[Records to process Boundary: Start]
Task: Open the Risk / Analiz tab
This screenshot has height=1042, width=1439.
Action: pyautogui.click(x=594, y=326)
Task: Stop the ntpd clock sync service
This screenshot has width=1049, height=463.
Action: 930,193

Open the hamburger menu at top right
[Records to process Boundary: End]
▸ Task description
Which of the lines in the data hold the string "Open"? Report each of them by copying it.

▸ Finished exercise
Task: Open the Risk / Analiz tab
Open the hamburger menu at top right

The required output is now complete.